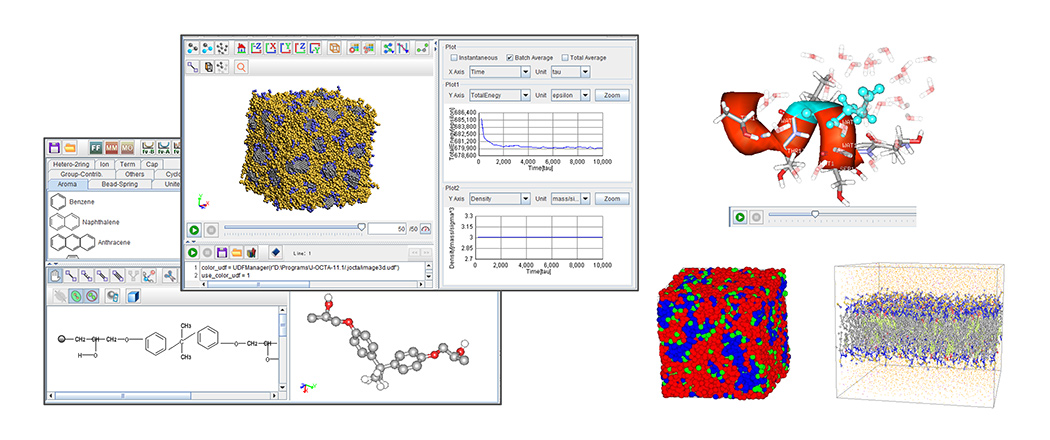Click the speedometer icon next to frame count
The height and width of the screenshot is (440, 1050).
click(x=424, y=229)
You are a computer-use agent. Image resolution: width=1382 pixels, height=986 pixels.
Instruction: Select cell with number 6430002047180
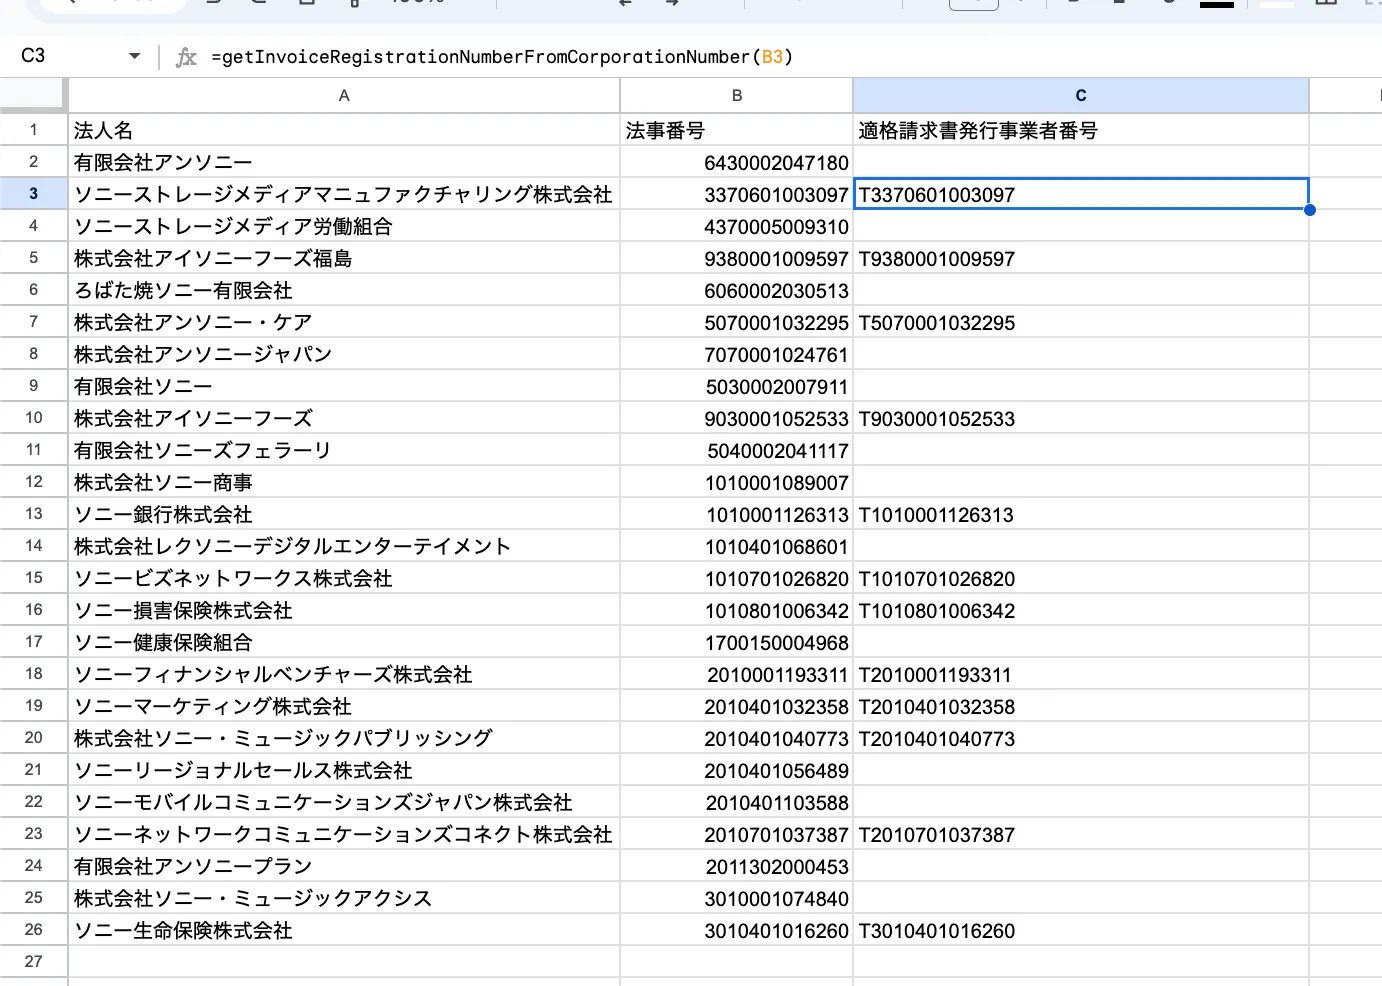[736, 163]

::::::::::

- What you need to do
Exact copies of the lines from the one containing "You are a computer-use" through the final line of the data are required; pictures are to be omitted.

- Response
You are a computer-use agent. Image resolution: width=1382 pixels, height=986 pixels.
Instruction: Select cell with number 6430002047180
[736, 163]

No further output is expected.